(Stored records)
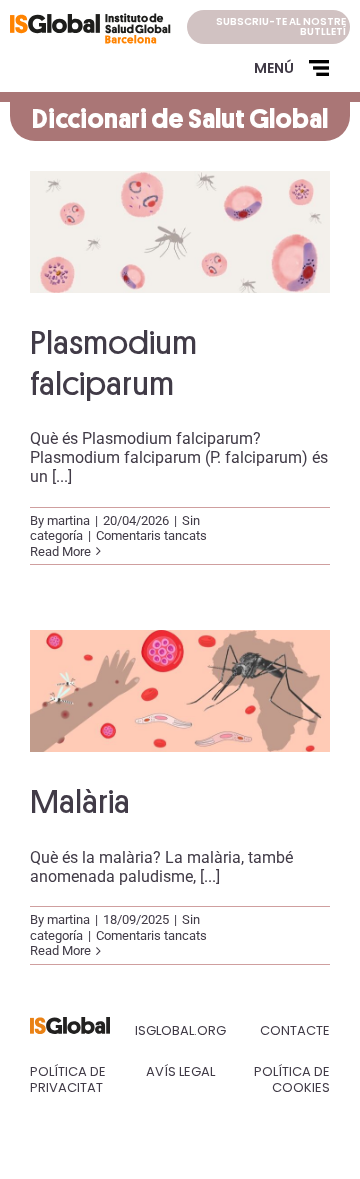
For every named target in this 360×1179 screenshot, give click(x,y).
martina (68, 520)
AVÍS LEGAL (180, 1071)
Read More (60, 551)
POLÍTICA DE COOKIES (292, 1079)
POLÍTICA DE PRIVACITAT (68, 1079)
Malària (80, 802)
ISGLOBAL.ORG (180, 1030)
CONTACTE (295, 1030)
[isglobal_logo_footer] (70, 1024)
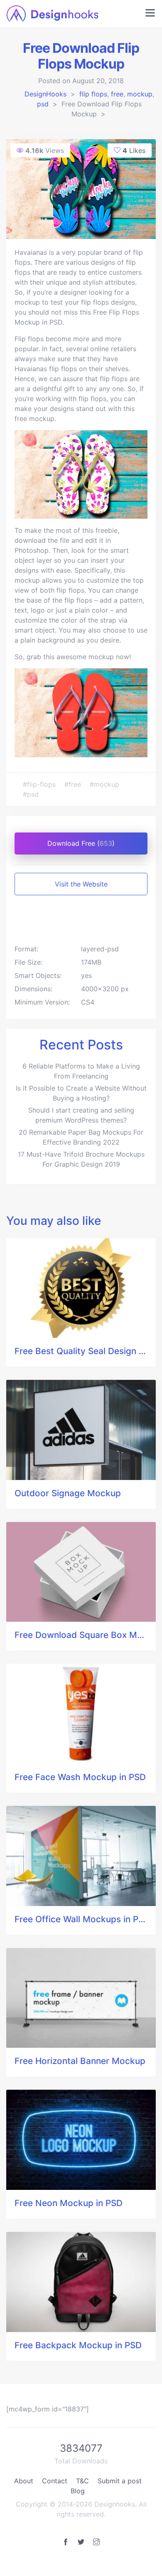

▶ Aim of the exercise: Starting with the line that holds "Malària (80, 802)", return each line exactly through the final line of the entries above; pictures are not part of the output.

▶ Reply to the task:
Malària (80, 802)
ISGLOBAL.ORG (180, 1030)
CONTACTE (295, 1030)
[isglobal_logo_footer] (70, 1024)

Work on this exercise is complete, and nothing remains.